What Is Playful Inquiry?

Inquiry is the science, art and spirit of imagination. We naturally associate Inquiry with the logical mind’s intent to satisfy curiosity, solve problems, and explore ideas. Inquiry helps us connect our prior understanding to new experiences, modify and accommodate our previously held beliefs and conceptual models, and construct new knowledge.

Antonyms found in the dictionary: Answer, reply


Playful describes a state of surrender. It involves being open, letting go, and embracing unexpected direction or results. Being playful has positive effects on the body and the brain. Problem solving ability increases after a person has spent some time laughing. This works because laughter turns off the posterior hypothalamus and allows the cerebral cortex to focus on a given task.

Antonyms found in the dictionary: Earnest, serious-minded, sober, humorless, serious, working


Inquiring > Answers

A lovely video produced by TED's curator Chris Anderson. Like "which came first, the chicken or the egg?" this video points out the important co-dependent relationship betweem questions and answers. Are we in pursuit of knowledge? Or are we in pursuit of questions? Or both? What we choose to pursue plays a large role in who we become.


Contemplative Inquiry

Leave it to the Levey's to bring our attention to Contemplative Inquiry with today's thought for the day email.  Reprinted here because it has such relevance for our Playful Inquiry:

Abstract: Contemplative Inquiry as a Research Method

"Contemplation as a method of inquiry can be a path of knowledge that has many applications in science, humanities, and the arts. Contemplative Inquiry is not opposed to conventional methods, but rather transforms and extends them. The same values of clarity and integrity and infuse contemplative explorations as have supported scientific and critical investigations.

In addition to contemplative practices used in educational settings to strengthen attention and emotional balance, capacities can also be developed that support the discovery process. As Goethe has written, "Every object, well contemplated, opens a new organ in us." Engagement with works of art and natural phenomena is not only deepened through contemplation, but subtle cognitive changes take place within practitioners that support fuller understanding. Contemplative exercises can assist in the creative process and the generation of insight."
-       Arhur Zajonc, Mind and Life Institute and Dept. of Physics, Amherst College

See International Symposia for Contemplative Studies - streaming through Sunday at: http://events.powerstream.net/008/00189/2012_ISCS/  

"The reason why we emphasize mental training is the realization that although outer conditions are important contributive factors to our well-being or suffering, in the end the mind can override that. You can retain inner strength and well-being in very difficult situations, and you can be totally a wreck where apparently everything seems perfect. Knowing that, what are the inner conditions for well-being and suffering?
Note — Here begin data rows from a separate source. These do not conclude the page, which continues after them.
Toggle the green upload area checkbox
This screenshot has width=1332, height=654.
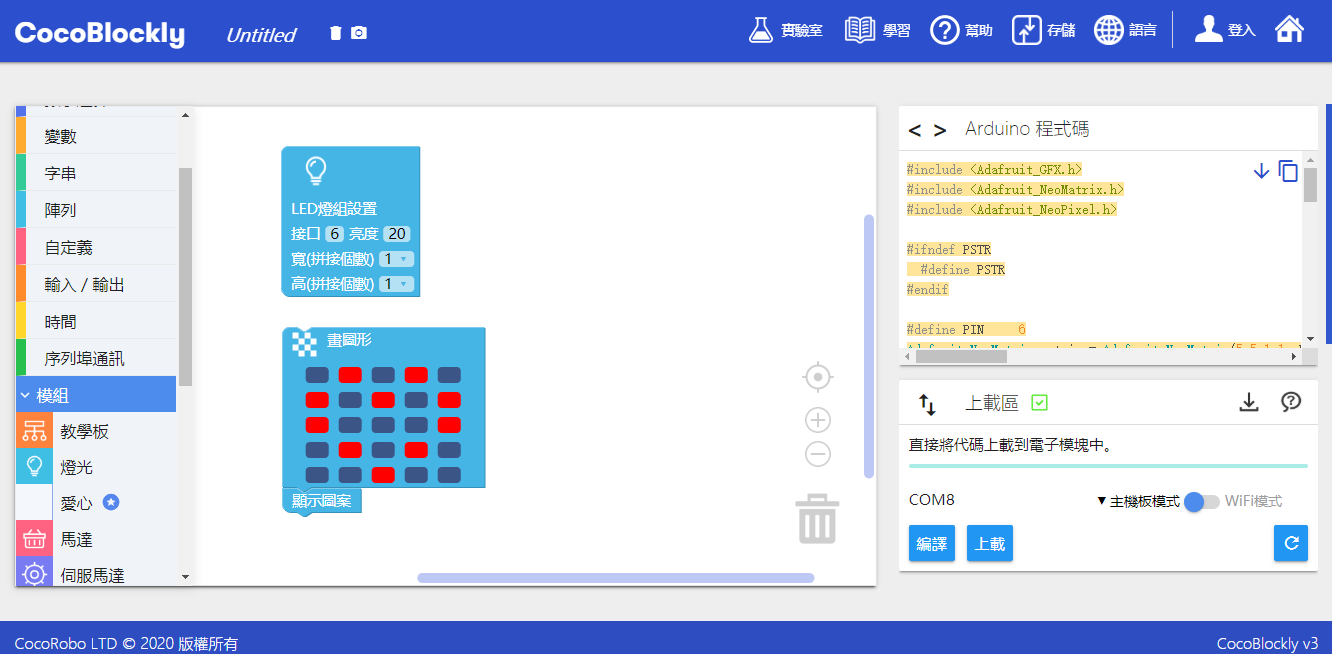[1040, 403]
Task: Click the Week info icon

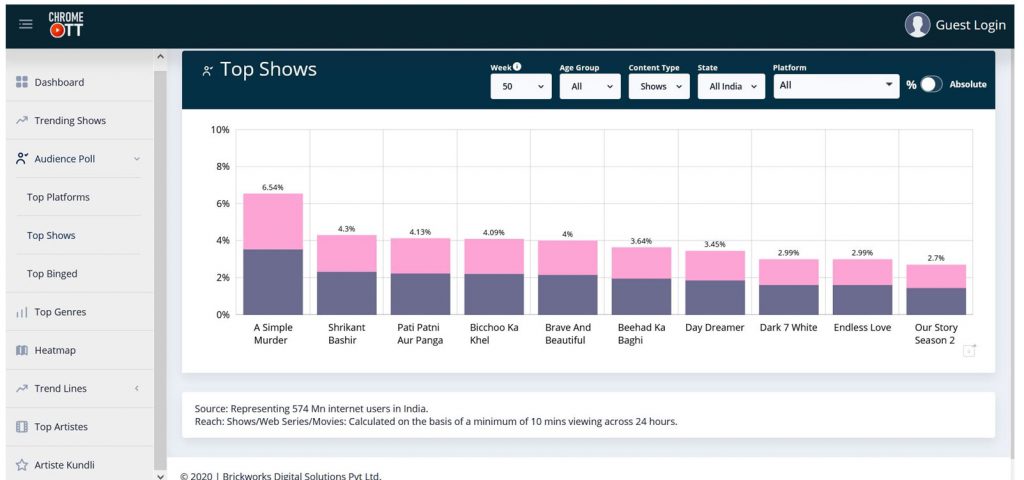Action: coord(517,67)
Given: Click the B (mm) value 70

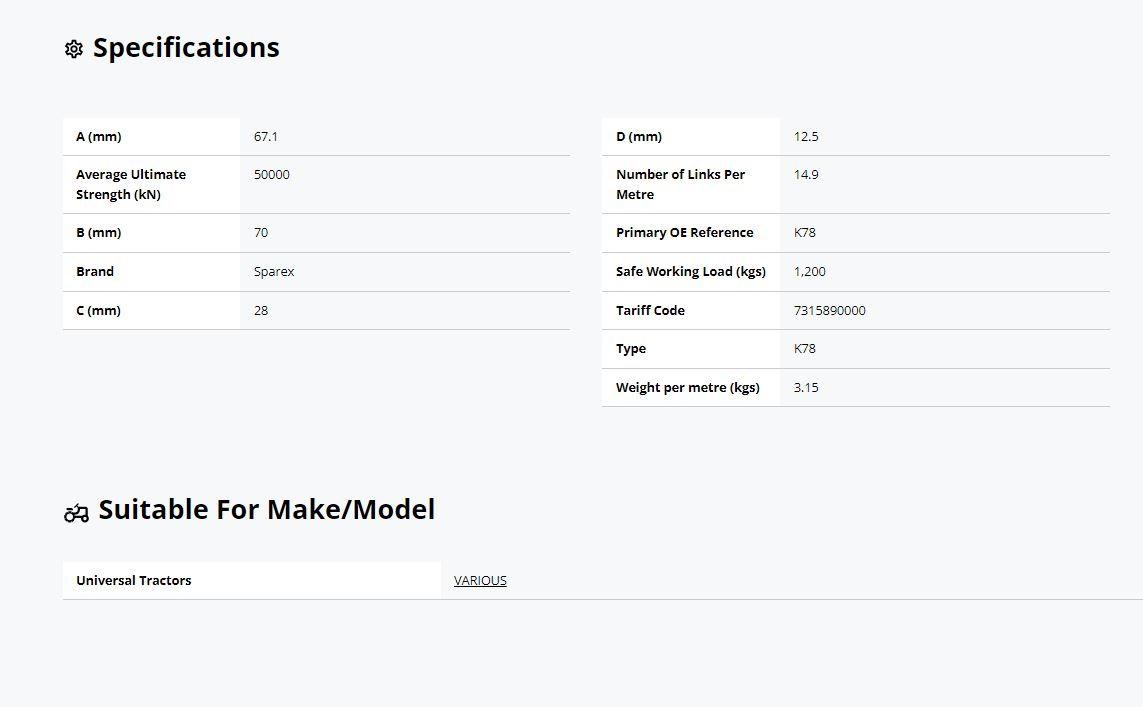Looking at the screenshot, I should pos(261,233).
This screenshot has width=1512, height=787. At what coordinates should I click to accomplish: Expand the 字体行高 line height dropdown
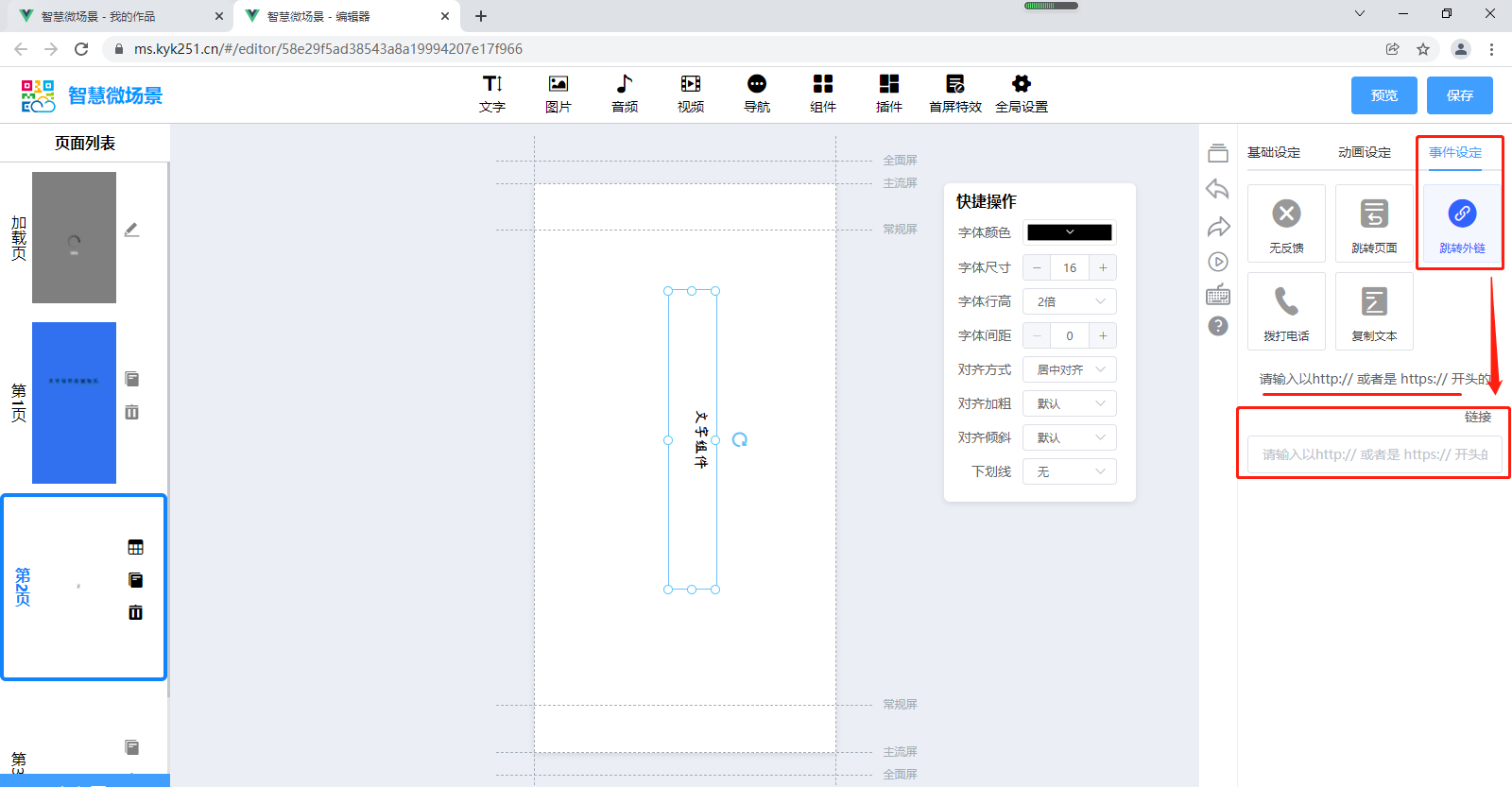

That's what mental training is about, trying to find antidotes to suffering and to afflictive mental states - antidotes that let you deal with the arising of hatred, for example, to dissolve it before it triggers a chain reaction.  Mental training is gradually going to change the baseline. It is the most fascinating endeavor we can conceive.  Mind training is the process of becoming a better human being for your own sake and for the sake of others."
- Matthieu Ricard, monk, scholar, researchers,
and scientist who has been very involved with Mind Science research


The Importance of Belonging

We (Lyn and Lori) met at the In2:InThinking Network Forums.  We strongly encourage exploring all of the places where you might experience belonging. 

Feel Into It

The practice of mindfulness is expertly taught by Michelle and Joel Levey, and we recommend them for a deeper exploration in those areas.  We incorporate mindfulness and meditative practices in Playful Inquiry.  Below, we have incorporated a slightly altered piece by Viola Spolin into one of Lori's photographs from Lori and Lyn's trip to Brazil.

The Importance of Activity and Movement

When we facilitate a group, we mix it up. John Medina's brain rules at the bottom of our site here, reminds us that we don't like to sit around for long periods of time; we get bored because our brain is craving involvement. Part of re-integrating that knowing is modeling and practicing it together with Playful Inquiry.

One of our activities is Whoosh - Bang - Pow, which we found nicely described in a YouTube video:

By keeping movement woven throughout the day, our body's circulation is stimulated, which increases our opportunities for insights, retention, and integration. Movement is one of the things that improves our creativity and allows us to maximize our intellect. Playful Inquiry is simply the active practice of several principle ways to improve brain power, combined with articulating situations in the form of a question.